* YOUR ASSIGNMENT
Your answer should show every line of the material below that includes "computer".

* GIVEN ENTRIES
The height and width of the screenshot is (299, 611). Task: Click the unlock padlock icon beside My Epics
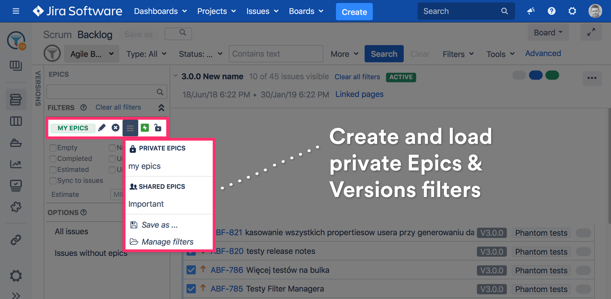pyautogui.click(x=158, y=128)
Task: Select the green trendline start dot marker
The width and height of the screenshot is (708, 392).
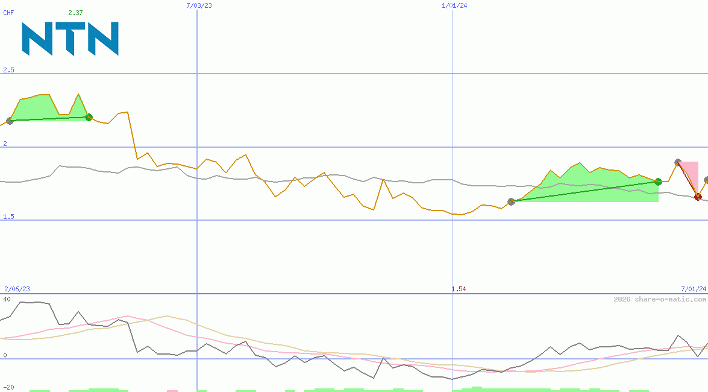Action: pos(9,122)
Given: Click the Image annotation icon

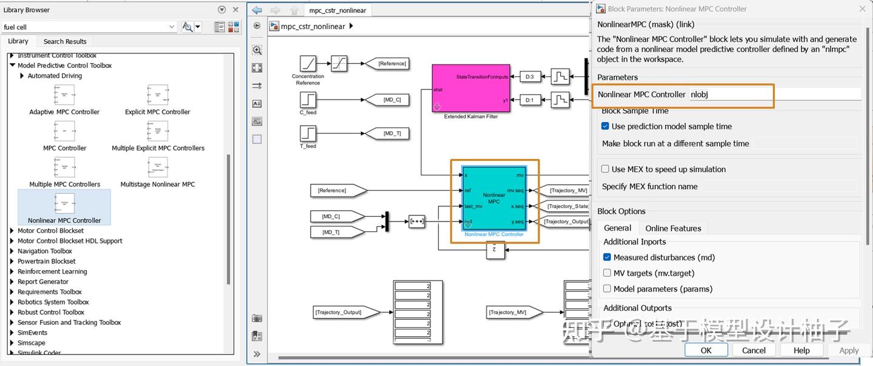Looking at the screenshot, I should coord(256,121).
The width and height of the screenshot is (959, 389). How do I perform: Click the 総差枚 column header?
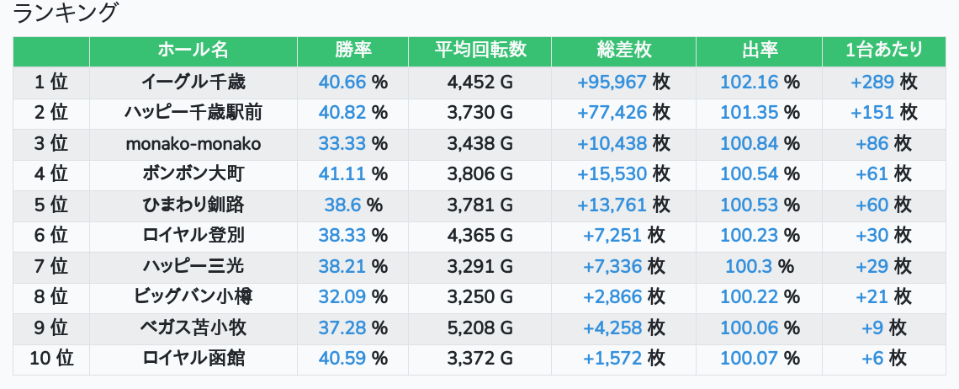[623, 51]
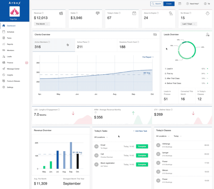Click in the Search field
This screenshot has width=214, height=189.
coord(156,4)
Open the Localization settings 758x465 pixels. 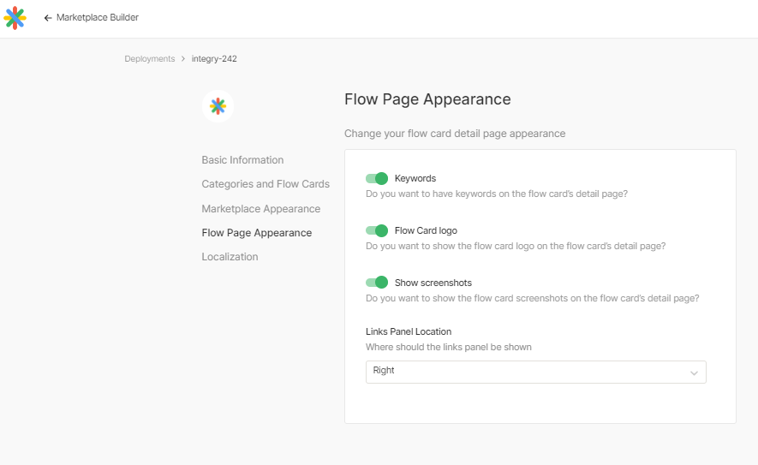230,257
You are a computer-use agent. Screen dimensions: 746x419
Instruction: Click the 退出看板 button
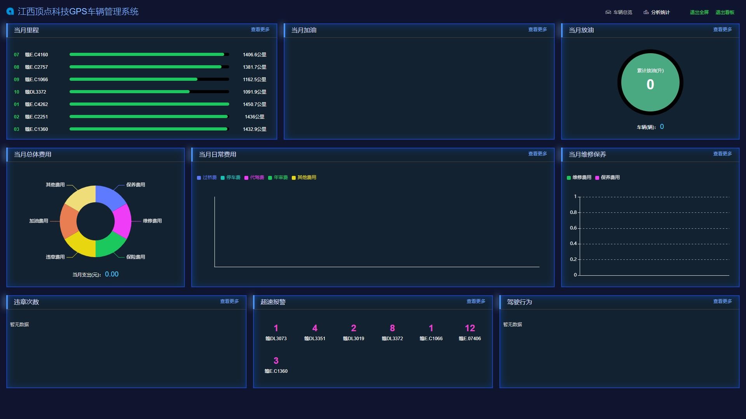tap(725, 12)
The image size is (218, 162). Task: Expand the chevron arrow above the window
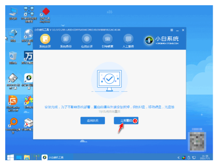pyautogui.click(x=63, y=25)
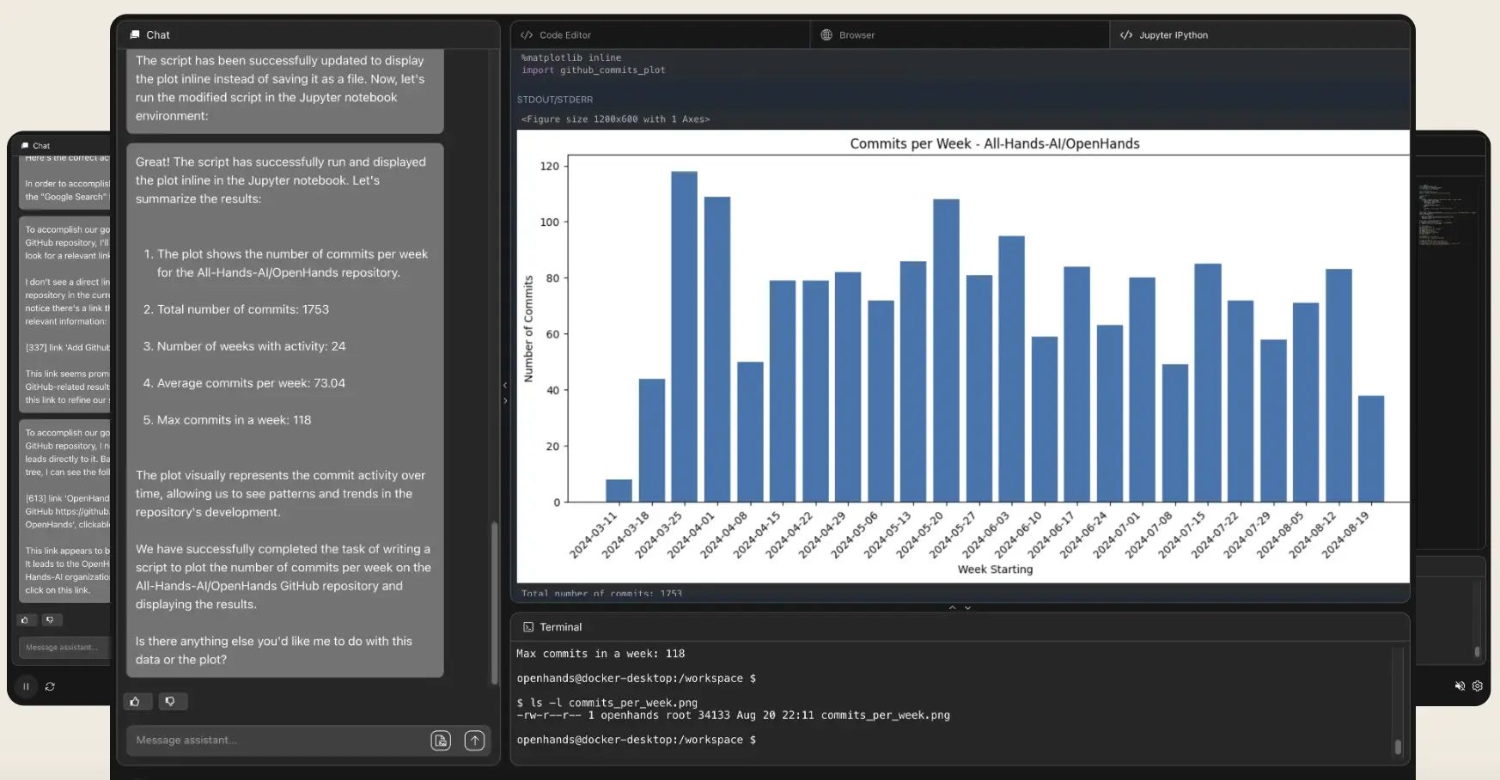This screenshot has height=780, width=1500.
Task: Expand terminal using the down chevron
Action: tap(968, 607)
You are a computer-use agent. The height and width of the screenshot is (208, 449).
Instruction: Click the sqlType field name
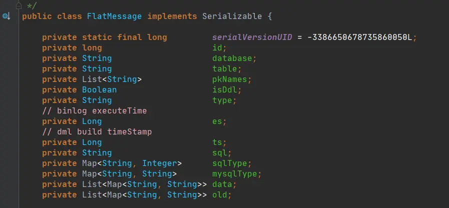coord(229,164)
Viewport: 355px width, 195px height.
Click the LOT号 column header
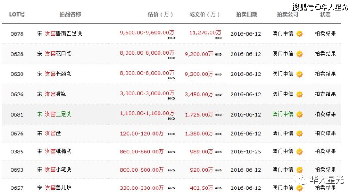[x=17, y=14]
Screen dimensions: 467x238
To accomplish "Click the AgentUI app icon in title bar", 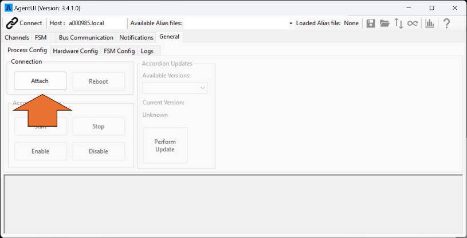I will click(x=8, y=7).
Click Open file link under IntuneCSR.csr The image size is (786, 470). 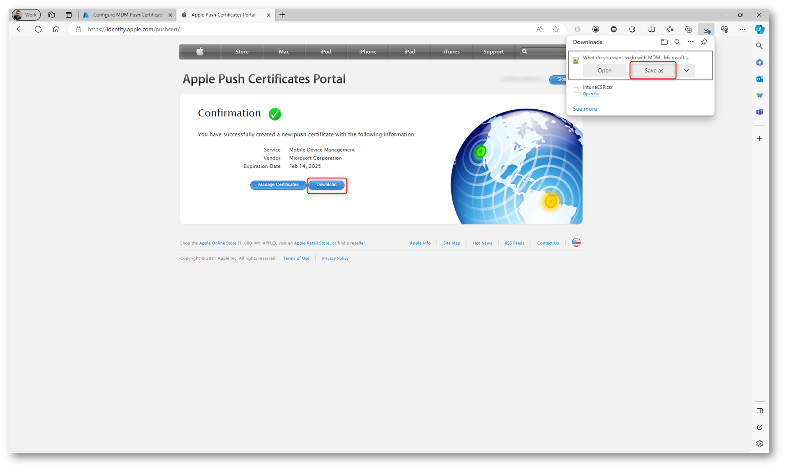(591, 94)

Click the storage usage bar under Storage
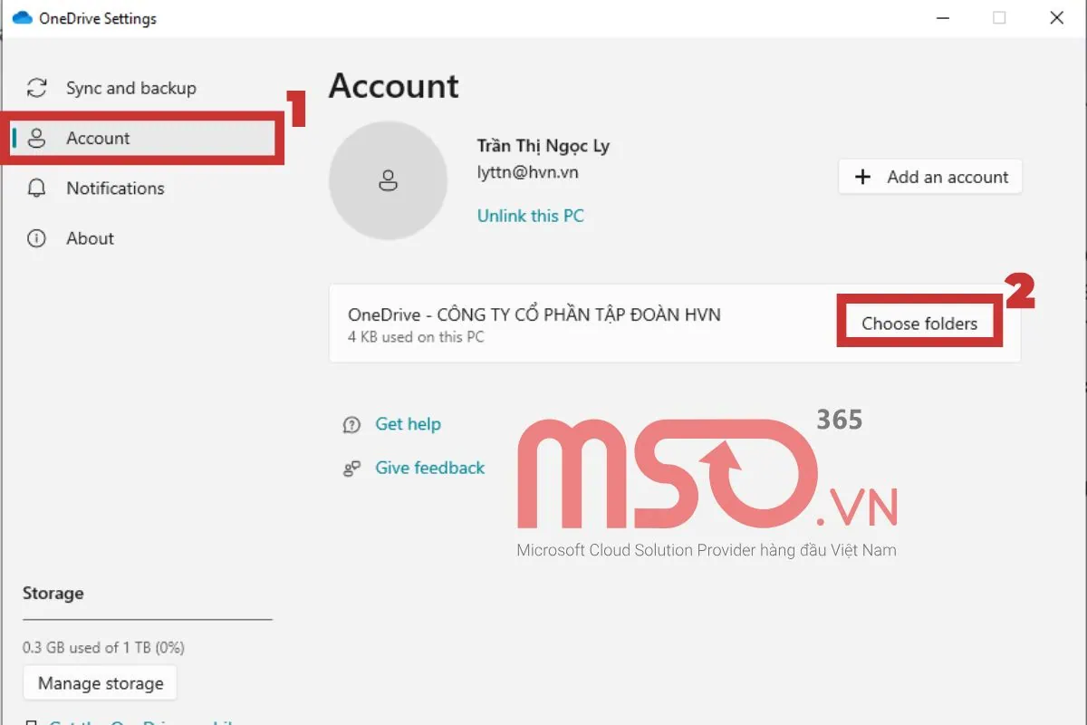(147, 620)
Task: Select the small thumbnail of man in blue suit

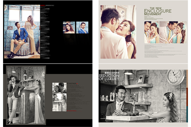Action: tap(82, 27)
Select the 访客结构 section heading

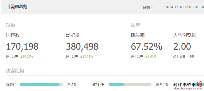point(15,71)
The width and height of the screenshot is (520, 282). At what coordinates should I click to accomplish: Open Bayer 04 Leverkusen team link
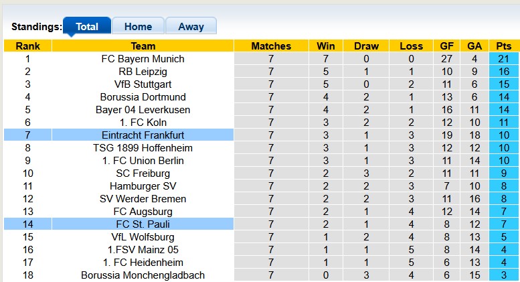pyautogui.click(x=143, y=110)
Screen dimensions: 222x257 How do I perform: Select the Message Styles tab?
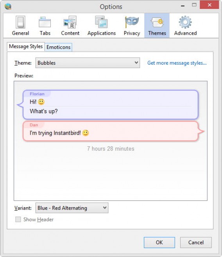pos(26,46)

* OUTPUT BELOW
You are a computer-use agent. Screen dimensions: 746x419
You are a computer-use agent. The height and width of the screenshot is (208, 449).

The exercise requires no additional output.